14.8 Experience in Treatment of Athletes

Athletes tend to have scapular alterations often as a result of sports-specific demands. This has been shown repeatedly in overhead athletes involved in baseball, softball, tennis, and swimming. In some cases, these alterations can be considered positive adaptations such as the bony remodeling of the humerus in skeletally immature leading to increased external rotation in cocking which results in greater development of velocity. However, not all adaptations lead to positive results. Scapular dyskinesis can develop as a result of focusing exclusively on larger muscles during strengthening programs rather than comprehensive regimens. Additionally, the repetitious nature of overhead athletics has short- and long-term effects on the soft tissue of the shoulder with acute decreases in glenohumeral internal rotation, horizontal adduction, and total range of motion. Loss of motion in one or more of these directions can affect scapular function and lead to future injury. Routine implementation of stretching and strengthening maneuvers which target the surrounding soft tissue of the scapula and glenohumeral joint, both preemptively and post-activity, can be effective at reducing the occurrence of injury.

Another consideration is that muscle endurance can be lacking in overhead athletes. General arm pain not generated by disrupted anatomy or kinetic chain deficit suggests that the extremity is not conditioned to handle the required repetitive tasks, is being used too often, or is being used incorrectly. Implementing conditioning programs which are designed to build muscle endurance, i.e., low-load, high-repetition programs, may help increase the necessary muscle endurance. However, even when muscle physiology has been optimized, excessive use without appropriate recovery time can lead to muscular fatigue which in turn decreases muscular activity and force production, subsequently causing biomechanical abnormalities (decreased cocking, dropped elbow), all of which can result in pain or soreness. Adequate rest and recovery should be allotted in order for muscular function to be less affected by the stress of physical activity. Finally, kinetic chain function should be integrated throughout all rehabilitation and conditioning programs. From the early phases of rehabilitation through the functional phases of sports-specific conditioning, utilization of the kinetic chain encourages adequate muscle activation, proper motor pattern development, and optimal performance output.

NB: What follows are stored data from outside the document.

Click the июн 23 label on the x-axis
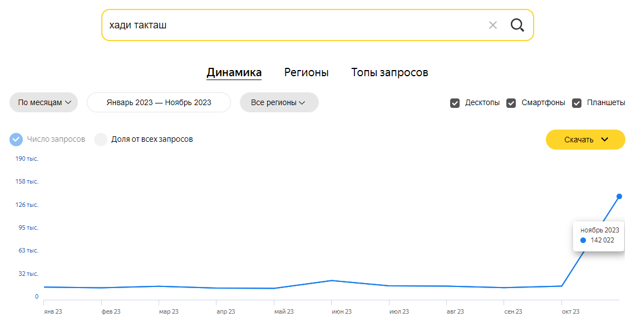Image resolution: width=641 pixels, height=322 pixels. coord(341,311)
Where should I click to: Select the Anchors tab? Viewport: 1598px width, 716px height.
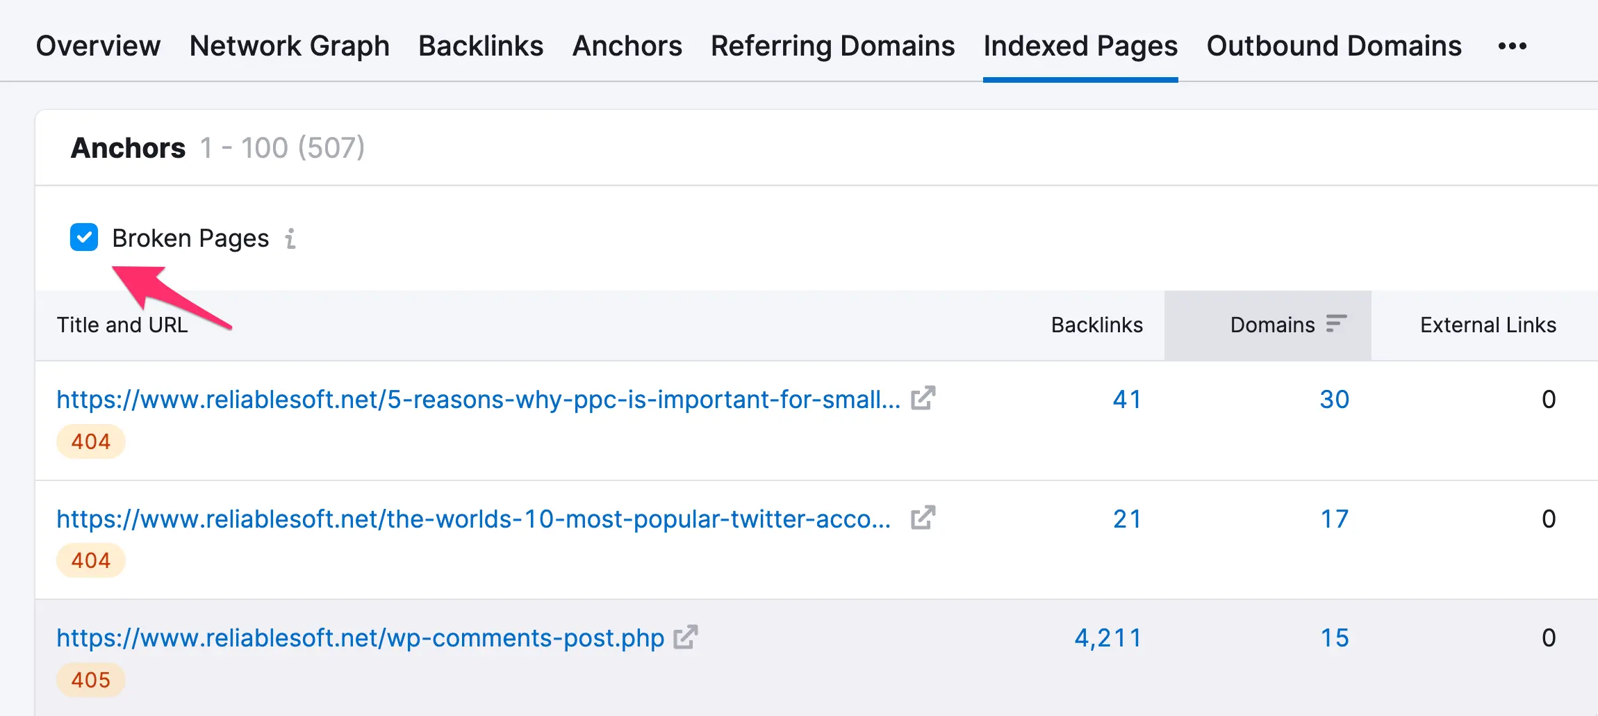pos(627,46)
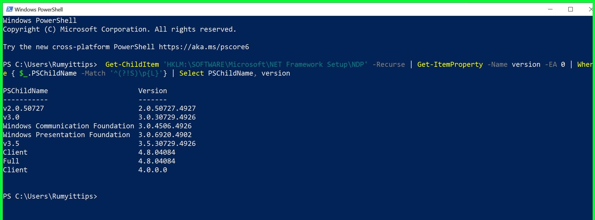This screenshot has height=220, width=595.
Task: Click the Get-ChildItem command text
Action: point(132,64)
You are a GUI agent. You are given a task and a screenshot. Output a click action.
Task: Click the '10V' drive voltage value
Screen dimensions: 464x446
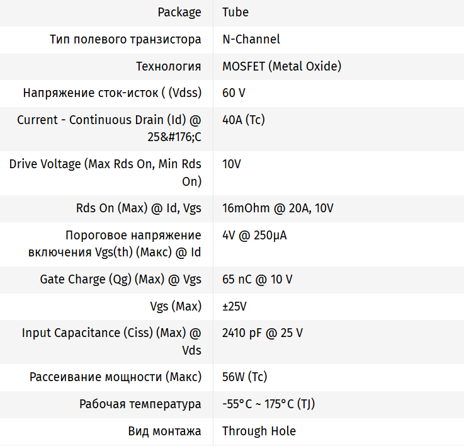(x=231, y=164)
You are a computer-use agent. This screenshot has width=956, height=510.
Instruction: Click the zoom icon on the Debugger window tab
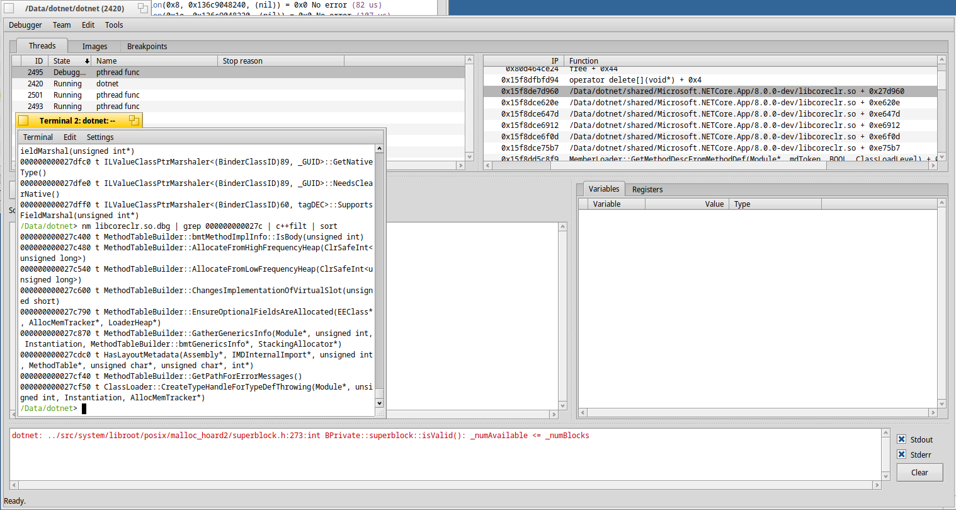click(143, 8)
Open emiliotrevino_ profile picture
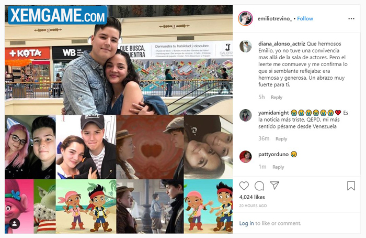 coord(245,18)
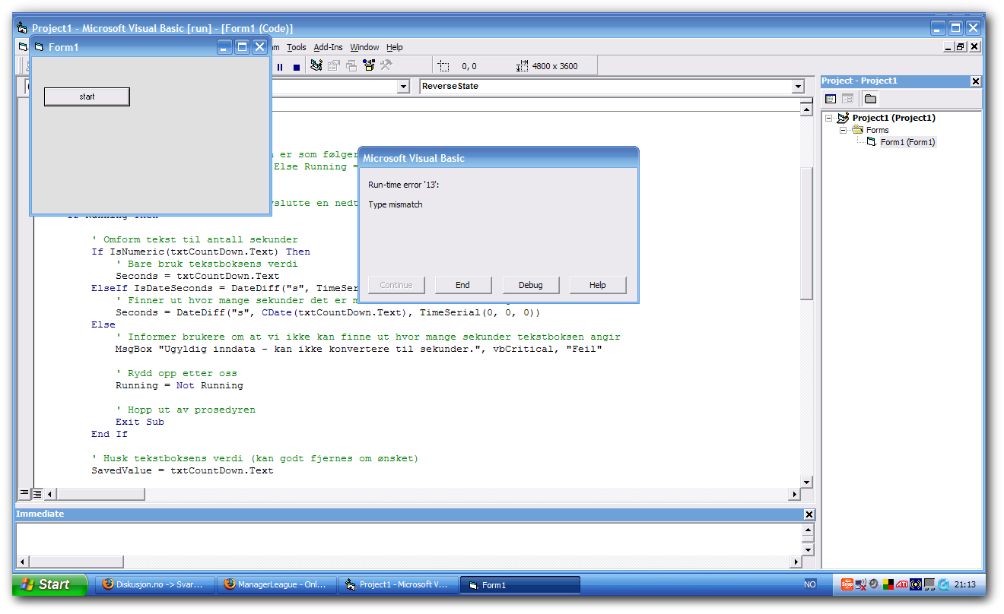Collapse the Project1 tree node
The image size is (1004, 614).
coord(829,118)
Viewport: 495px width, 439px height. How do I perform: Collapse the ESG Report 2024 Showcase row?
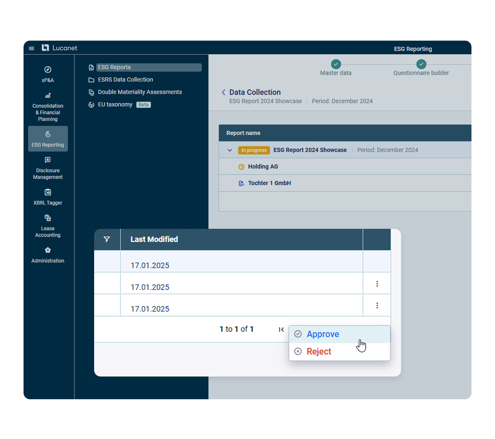[x=230, y=150]
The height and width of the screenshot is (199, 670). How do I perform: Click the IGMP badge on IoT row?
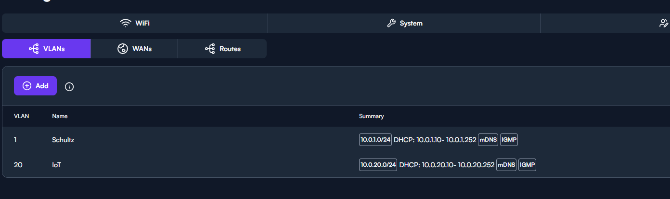pos(527,165)
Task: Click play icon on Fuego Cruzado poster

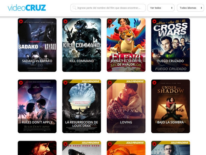Action: (155, 21)
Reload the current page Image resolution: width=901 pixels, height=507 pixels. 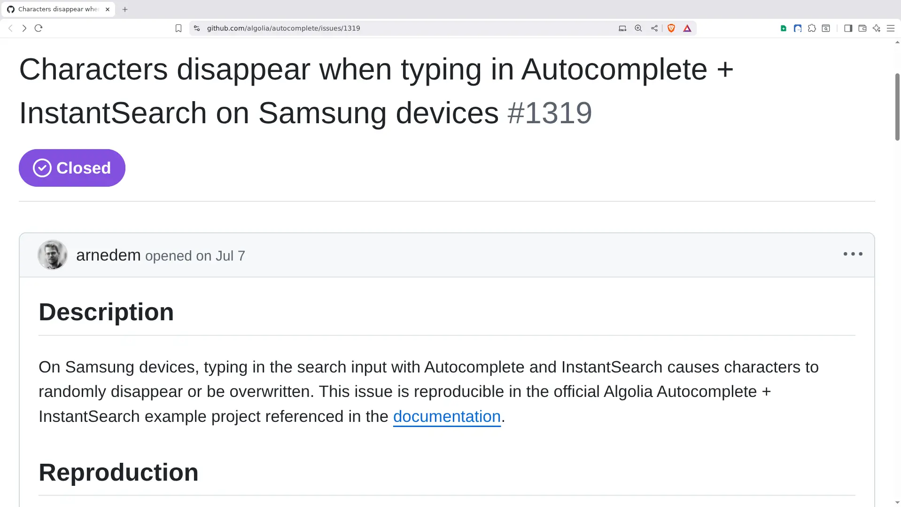pos(38,28)
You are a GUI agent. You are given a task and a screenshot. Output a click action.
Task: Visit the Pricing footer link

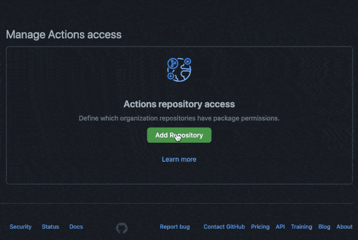(x=260, y=227)
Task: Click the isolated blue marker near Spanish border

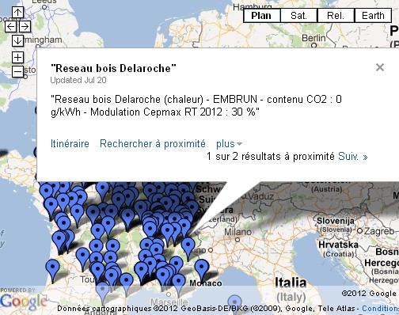Action: 52,269
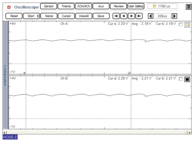
Task: Increase time base with right arrow
Action: (x=175, y=16)
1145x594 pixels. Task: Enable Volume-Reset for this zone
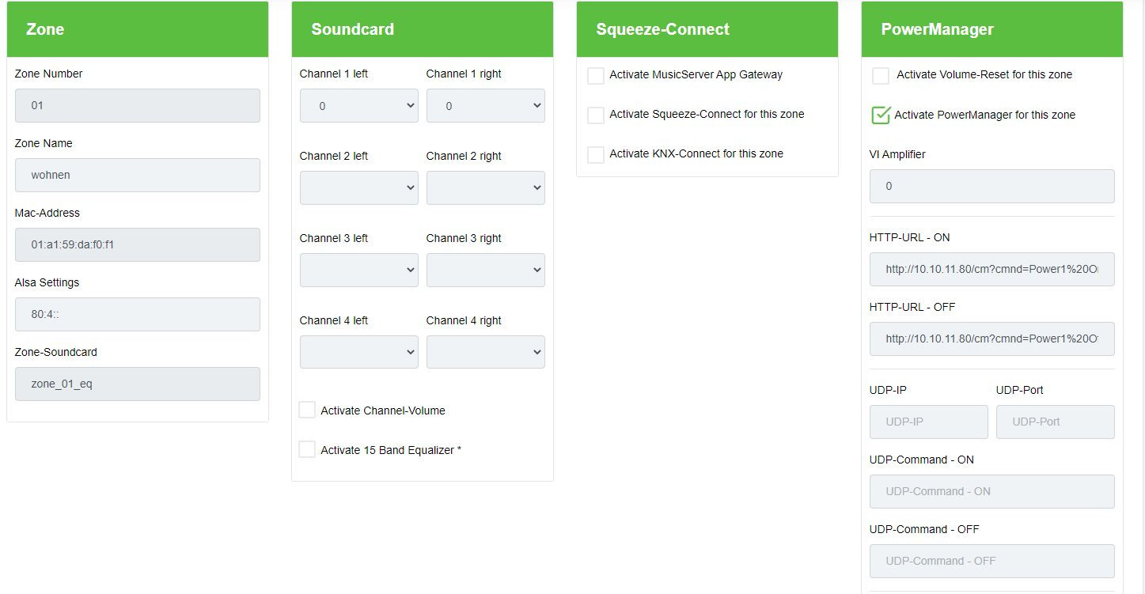(x=881, y=75)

The scapula plays multiple key roles in normal scapulohumeral rhythm and shoulder function. Alterations of scapular resting position and dynamic motion, collectively termed scapular dyskinesis, are associated frequently with many shoulder injuries in throwing athletes. The clinical exam for presence or absence of scapular dyskinesis as well as physical impairments within the kinetic chain is best achieved through observational assessments. If scapular dyskinesis is present, corrective maneuvers may be used to determine the effect of dyskinesis on shoulder symptoms. If deficits within other segments of the kinetic chain exist, they should also be addressed as part of the comprehensive rehabilitation regimen for treating scapular dysfunction. Scapular control in a position of retraction, external rotation, and posterior tilt should be a key detriment of return-to-play status and should therefore be optimized prior to releasing athletes to their respective activities.